I have been to the ocean many times and the vivid image of the ocean crashing into those chasms, powerfully and noisily, and then surrendering into calm is so gripping. And only in this catastrophe do the waves, in surrender, find their “continuing.”
This poem is a beautiful picture of the infinite energy that we are coming to grips with the world of finitude. Our first impulse is to rail against the limits that we find, even death, but Moore had discovered that in accepting the circumstance of human life she found empowerment. And then there is the powerful observation, “They who feel strongly behave.” I have seen so many who feel so very strongly that they cannot behave and succumb to a haphazard life which often includes addiction.
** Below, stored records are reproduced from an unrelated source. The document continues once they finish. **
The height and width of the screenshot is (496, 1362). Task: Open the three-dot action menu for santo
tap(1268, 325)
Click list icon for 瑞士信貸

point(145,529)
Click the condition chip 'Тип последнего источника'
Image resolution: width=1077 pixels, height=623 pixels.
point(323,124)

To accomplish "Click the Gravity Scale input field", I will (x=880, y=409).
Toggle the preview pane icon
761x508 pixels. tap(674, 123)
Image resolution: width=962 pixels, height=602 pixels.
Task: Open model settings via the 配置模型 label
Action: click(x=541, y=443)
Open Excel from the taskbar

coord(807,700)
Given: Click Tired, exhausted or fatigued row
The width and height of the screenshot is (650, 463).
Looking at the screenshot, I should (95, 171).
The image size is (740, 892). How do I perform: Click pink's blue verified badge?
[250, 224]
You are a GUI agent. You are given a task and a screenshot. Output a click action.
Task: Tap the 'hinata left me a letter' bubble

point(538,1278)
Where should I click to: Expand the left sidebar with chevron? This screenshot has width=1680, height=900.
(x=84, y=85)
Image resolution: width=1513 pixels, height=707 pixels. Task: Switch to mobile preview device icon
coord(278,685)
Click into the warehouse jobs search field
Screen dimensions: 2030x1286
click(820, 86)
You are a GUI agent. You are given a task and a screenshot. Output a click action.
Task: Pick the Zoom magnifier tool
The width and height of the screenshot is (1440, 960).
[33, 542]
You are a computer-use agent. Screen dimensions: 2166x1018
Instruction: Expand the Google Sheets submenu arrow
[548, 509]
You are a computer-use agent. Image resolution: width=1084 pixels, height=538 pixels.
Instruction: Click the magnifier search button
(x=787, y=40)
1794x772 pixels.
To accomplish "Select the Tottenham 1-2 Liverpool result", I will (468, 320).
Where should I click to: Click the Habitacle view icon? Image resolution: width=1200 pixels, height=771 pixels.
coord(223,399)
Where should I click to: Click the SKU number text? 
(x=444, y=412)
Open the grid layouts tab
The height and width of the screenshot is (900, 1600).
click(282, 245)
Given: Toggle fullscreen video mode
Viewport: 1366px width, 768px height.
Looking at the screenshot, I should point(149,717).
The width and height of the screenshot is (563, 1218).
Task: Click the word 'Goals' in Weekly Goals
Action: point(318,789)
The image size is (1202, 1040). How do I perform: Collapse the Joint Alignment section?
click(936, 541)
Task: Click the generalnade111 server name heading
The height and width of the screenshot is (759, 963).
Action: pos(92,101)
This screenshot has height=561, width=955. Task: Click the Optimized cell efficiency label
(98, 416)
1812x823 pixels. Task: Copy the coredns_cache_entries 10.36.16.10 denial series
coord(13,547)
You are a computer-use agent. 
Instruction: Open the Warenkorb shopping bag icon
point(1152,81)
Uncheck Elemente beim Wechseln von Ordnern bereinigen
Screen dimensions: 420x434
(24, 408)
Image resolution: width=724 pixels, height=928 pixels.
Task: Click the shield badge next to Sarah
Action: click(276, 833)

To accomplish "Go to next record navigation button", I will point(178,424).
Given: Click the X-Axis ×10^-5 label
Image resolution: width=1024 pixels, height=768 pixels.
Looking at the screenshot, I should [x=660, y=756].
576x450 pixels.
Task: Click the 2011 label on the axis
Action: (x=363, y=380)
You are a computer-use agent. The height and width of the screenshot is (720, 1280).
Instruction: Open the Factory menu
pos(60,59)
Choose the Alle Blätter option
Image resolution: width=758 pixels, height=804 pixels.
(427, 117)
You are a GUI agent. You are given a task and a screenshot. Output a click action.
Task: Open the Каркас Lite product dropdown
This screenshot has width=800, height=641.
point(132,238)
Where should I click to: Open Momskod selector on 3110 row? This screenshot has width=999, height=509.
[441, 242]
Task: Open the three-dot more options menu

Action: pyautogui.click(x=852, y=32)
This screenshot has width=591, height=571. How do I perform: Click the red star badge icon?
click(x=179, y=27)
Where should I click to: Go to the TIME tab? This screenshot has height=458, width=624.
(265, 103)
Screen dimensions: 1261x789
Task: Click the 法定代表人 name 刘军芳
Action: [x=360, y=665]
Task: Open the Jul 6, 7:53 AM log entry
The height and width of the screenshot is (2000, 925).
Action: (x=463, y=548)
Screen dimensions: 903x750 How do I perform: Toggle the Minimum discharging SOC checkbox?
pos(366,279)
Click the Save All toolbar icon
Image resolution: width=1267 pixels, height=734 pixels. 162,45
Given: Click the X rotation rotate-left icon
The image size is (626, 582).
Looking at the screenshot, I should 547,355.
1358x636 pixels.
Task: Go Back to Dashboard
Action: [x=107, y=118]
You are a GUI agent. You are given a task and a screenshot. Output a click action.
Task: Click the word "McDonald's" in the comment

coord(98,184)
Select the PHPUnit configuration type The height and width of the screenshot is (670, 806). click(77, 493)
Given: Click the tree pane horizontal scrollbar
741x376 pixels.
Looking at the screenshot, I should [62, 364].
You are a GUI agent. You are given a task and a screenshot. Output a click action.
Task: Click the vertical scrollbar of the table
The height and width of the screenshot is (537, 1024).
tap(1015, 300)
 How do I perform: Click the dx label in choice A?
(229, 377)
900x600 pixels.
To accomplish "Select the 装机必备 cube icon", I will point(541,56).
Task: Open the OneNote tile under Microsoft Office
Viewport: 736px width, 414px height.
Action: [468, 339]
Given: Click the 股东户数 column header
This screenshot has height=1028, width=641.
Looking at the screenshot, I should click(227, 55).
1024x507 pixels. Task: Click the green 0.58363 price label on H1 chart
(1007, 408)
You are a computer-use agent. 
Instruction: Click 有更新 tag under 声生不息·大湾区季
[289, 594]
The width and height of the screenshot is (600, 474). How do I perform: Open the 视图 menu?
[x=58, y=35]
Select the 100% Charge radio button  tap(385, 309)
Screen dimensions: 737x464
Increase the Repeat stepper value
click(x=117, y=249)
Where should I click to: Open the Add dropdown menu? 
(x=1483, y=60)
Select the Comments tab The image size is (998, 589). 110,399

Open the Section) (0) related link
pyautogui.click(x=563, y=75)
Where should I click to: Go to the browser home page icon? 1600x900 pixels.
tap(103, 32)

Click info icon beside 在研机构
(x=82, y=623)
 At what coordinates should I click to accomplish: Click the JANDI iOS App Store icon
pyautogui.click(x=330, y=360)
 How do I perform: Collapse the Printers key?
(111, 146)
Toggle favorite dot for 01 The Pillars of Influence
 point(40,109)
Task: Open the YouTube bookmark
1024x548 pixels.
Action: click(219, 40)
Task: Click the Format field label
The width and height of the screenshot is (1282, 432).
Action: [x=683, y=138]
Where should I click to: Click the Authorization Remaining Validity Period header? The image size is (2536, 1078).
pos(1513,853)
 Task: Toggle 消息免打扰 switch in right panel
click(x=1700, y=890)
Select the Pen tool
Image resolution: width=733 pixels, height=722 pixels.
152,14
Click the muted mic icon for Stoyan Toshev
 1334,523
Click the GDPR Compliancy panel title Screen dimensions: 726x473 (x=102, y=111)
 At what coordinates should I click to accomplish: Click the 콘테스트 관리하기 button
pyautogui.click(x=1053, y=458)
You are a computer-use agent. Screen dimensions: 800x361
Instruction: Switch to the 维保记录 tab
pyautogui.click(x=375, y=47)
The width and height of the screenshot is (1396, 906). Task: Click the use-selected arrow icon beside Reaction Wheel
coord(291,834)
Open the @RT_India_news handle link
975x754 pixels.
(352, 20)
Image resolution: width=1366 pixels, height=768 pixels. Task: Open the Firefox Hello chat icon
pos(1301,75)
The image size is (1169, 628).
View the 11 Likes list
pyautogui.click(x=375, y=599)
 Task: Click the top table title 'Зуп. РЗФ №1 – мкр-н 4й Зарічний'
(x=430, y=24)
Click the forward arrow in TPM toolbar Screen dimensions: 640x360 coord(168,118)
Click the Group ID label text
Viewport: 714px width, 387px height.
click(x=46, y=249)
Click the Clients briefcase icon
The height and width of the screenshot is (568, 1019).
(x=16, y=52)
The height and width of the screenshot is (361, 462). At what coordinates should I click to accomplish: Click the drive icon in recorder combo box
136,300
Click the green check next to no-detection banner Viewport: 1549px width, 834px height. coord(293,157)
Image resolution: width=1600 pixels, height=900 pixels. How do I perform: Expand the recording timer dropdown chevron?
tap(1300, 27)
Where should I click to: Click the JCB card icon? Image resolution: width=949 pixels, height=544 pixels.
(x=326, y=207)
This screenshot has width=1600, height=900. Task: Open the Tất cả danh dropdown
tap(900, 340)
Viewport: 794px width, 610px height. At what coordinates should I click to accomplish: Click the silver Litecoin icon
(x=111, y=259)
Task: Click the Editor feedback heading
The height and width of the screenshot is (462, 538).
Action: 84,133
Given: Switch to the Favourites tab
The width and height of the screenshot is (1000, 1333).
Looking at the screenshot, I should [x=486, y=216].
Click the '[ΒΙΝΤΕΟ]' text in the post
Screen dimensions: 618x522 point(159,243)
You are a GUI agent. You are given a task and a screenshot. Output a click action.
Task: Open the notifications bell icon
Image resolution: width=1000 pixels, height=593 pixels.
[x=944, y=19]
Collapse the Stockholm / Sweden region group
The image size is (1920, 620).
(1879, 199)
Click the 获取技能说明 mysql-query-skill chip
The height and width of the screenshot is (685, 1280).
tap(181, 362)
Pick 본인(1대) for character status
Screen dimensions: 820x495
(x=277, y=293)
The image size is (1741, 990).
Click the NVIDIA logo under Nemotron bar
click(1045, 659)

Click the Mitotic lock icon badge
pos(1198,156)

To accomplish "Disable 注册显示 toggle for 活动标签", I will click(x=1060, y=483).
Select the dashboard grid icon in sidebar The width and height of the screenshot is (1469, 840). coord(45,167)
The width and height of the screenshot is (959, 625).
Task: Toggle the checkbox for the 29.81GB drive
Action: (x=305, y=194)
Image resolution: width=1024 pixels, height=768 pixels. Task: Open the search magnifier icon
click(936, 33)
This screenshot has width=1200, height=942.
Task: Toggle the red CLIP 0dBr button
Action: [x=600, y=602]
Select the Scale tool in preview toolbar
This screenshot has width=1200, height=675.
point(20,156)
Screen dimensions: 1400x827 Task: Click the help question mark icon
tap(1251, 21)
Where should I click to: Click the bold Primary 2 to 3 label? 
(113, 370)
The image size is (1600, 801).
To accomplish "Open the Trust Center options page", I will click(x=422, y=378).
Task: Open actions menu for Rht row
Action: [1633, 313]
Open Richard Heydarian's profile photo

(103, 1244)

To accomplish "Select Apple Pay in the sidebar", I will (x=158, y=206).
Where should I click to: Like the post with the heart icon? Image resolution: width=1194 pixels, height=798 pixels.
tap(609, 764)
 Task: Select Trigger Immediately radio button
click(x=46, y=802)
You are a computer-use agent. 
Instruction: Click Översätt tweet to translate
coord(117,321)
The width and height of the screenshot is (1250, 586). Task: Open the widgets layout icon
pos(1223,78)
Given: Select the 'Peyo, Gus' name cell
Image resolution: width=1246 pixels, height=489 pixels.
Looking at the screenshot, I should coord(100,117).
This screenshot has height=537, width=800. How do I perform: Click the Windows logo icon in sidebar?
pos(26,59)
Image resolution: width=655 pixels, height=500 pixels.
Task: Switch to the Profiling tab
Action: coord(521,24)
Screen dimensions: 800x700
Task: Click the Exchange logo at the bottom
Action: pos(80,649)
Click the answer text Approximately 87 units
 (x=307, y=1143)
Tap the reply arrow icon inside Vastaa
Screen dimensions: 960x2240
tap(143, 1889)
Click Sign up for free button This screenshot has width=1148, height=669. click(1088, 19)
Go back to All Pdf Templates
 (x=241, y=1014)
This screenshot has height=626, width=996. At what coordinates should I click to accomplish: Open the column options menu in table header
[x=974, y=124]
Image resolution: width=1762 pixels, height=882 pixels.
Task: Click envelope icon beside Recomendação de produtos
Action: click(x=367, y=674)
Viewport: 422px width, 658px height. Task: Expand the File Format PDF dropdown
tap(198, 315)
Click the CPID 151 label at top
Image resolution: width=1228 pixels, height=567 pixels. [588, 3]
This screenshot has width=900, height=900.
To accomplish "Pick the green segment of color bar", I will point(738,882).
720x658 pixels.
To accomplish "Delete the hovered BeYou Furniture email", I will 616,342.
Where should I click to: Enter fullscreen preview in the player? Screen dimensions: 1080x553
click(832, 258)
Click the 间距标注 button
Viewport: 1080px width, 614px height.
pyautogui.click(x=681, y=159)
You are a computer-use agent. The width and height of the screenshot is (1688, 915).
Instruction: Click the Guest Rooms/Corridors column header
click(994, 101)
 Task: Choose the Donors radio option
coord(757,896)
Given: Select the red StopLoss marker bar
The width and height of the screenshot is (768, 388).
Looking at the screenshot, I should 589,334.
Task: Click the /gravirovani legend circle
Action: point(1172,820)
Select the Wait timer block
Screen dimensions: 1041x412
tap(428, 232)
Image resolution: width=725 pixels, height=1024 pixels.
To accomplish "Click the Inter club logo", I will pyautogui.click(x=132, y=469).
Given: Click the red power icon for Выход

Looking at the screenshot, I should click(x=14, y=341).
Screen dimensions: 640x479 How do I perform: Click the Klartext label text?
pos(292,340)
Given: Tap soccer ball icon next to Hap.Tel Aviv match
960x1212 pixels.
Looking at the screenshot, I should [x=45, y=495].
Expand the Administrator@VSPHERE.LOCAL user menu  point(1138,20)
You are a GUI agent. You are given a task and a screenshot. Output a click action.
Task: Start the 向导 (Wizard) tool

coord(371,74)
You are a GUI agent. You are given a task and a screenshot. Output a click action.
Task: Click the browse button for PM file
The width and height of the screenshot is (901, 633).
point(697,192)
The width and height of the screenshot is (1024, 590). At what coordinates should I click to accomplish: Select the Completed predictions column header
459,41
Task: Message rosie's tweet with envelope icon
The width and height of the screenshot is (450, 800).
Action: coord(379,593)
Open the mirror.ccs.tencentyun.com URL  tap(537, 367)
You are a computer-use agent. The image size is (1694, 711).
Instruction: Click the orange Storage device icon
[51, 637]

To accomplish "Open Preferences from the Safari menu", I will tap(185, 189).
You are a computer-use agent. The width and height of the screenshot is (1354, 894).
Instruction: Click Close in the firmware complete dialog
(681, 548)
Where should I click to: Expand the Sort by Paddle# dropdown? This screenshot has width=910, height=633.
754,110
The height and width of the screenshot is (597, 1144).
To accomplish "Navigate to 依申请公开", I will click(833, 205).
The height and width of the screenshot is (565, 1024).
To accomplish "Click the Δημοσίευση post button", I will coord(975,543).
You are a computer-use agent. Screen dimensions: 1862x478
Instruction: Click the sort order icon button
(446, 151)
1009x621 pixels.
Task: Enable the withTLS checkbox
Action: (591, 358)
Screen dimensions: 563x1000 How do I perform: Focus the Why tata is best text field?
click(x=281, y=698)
I know one young man, for example, who can give expression to his artistic skills only when confined to prison walls and is spending his early adulthood and soon-to-be middle ages in and out of prison. When there he has found the answer to the famous movie line of Jim Carrey, “SOMEBODY stop me.”
“Satisfaction is a lowly thing. How pure a thing is joy.” Moore recognized the pyrrhic victory of immediate gratification. C.S. Lewis described sin as, “Preference for immediate satisfaction over a ‘believed-in’ pattern of glory.” The dilemma of modern life…so vividly illustrated in the United States currently…is an obsessive “preference for immediate satisfaction” over the interest of the long-term welfare of the country…and the species.

I feel what you have said is very true about diving into the wreck and I particularly like the first part of C,S. Eliot’s quote. From what you have written, I understand the second part of the quote a little better. There is something inside us that is hopeful.